石青认识这个幸存者,此人乃是匈奴呼衍部的单于,大赵国侍中呼延盛。呼延盛无力开口说话,他望着石青,眼里满是乞求。

石青明白他的意思,他不想受罪,乞求石青给他一个痛快。在死亡面前,所有的生命都是一样的脆弱,没有高低贵贱之分。

石青没来由地生出一点感慨,一带马缰,径直离开了。

天色向晚,经过半日厮杀,北城外已见不到逃窜的胡人踪迹,杀场渐渐沉寂下来,石青下令道:“传令。诸葛羽部收容伤患。张艾营打扫战场。其余各营四处搜剿残余。”

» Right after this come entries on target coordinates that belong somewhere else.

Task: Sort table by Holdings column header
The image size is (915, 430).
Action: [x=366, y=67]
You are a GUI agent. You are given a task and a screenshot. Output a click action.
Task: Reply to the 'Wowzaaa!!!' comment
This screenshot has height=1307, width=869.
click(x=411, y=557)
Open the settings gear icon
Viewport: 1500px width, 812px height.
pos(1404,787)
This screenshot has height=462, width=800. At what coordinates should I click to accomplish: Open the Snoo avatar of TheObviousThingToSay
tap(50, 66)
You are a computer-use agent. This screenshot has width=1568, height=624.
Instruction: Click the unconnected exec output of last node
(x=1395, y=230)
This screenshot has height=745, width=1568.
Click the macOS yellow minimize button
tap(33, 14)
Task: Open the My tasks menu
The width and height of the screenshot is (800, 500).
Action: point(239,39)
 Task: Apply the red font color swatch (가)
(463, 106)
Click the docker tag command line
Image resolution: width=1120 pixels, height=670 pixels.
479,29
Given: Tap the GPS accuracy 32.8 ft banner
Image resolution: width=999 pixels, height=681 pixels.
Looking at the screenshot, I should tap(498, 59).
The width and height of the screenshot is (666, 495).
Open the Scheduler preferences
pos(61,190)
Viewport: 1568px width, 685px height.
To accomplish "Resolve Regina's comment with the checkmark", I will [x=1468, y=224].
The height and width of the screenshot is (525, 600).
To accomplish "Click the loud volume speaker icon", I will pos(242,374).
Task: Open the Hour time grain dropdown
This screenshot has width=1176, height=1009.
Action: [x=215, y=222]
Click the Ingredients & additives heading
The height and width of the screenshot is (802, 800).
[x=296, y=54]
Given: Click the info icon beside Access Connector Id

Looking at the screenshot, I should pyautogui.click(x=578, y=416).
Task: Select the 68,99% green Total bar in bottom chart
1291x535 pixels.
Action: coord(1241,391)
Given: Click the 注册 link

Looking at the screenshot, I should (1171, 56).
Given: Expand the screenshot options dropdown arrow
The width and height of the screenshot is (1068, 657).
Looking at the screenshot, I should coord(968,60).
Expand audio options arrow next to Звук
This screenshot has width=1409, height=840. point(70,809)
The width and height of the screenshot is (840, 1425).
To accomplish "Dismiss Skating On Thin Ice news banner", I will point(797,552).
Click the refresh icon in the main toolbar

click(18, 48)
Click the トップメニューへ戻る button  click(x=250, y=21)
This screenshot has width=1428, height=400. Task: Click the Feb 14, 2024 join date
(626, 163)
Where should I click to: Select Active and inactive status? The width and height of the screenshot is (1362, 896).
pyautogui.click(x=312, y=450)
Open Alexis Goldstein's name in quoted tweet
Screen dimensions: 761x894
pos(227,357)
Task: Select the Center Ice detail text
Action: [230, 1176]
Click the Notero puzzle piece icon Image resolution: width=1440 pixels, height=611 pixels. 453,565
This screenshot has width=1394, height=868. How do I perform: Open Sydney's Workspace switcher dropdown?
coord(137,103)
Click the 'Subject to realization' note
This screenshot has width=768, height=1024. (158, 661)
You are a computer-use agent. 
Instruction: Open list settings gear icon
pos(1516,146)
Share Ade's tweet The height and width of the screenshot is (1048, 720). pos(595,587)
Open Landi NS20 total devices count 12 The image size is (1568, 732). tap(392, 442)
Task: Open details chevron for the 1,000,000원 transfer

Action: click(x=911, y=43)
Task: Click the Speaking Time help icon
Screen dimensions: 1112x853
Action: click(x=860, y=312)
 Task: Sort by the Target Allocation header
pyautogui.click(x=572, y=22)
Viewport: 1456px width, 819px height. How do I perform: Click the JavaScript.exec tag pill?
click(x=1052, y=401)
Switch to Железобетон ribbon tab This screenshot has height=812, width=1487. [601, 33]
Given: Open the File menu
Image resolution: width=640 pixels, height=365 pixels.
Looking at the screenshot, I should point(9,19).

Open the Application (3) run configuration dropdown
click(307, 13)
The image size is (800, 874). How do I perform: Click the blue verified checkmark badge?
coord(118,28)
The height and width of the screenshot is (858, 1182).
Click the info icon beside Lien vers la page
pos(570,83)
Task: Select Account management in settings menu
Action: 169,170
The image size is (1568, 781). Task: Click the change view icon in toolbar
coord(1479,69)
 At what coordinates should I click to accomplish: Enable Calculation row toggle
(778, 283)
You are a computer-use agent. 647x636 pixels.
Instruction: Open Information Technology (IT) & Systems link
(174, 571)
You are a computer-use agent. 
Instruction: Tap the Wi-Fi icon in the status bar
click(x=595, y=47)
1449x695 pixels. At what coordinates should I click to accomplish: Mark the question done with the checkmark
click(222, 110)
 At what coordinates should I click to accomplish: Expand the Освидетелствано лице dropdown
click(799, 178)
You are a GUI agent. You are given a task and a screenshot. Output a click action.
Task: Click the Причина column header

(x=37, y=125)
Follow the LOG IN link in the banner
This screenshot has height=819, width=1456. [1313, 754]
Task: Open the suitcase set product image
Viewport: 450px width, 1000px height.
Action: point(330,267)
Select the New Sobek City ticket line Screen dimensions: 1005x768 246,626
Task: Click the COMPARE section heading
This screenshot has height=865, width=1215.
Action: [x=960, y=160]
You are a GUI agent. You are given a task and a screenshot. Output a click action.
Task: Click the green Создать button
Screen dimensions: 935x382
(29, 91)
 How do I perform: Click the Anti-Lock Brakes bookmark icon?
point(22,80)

石青一方斩杀胡人约一万余,同时付出了两三百损伤的代价,这些损伤需要善后。胡人杀光了,他们携带的大量财物仍在,石青让张艾营打扫战场,收拢财货,这是示之以公。另外,清漳水河岸地形复杂,草丛横生,不定哪就躲了几条漏网之鱼。石青意欲天黑前将这些漏网之鱼全部抓捕,是以,命令大部继续搜剿;否则,天黑后再抓就难了。

三千多新义军士卒分布开来,手持长枪,向河岸边每一处草丛乱扎乱戳。石青和轻骑卫随步卒一道,沿着清障水南岸散开。

“啊。。。”

。。。。。。。

惨叫声次第响起,侥幸躲过午后剿杀的胡人未能逃过这次搜剿。

有几个忍不住了,从藏身之处蹿出,亡命狂奔。轻骑卫纵马上去,一阵攒刺,一会儿,地上多了几个筛子似的尸体。

石青任黑雪踏着碎步,沿河堤缓缓北上。走了三四里后,前方突然传来一阵喧哗,他看过去,只见一群新义军士卒刀枪指了两人,吵吵嚷嚷地争着什么。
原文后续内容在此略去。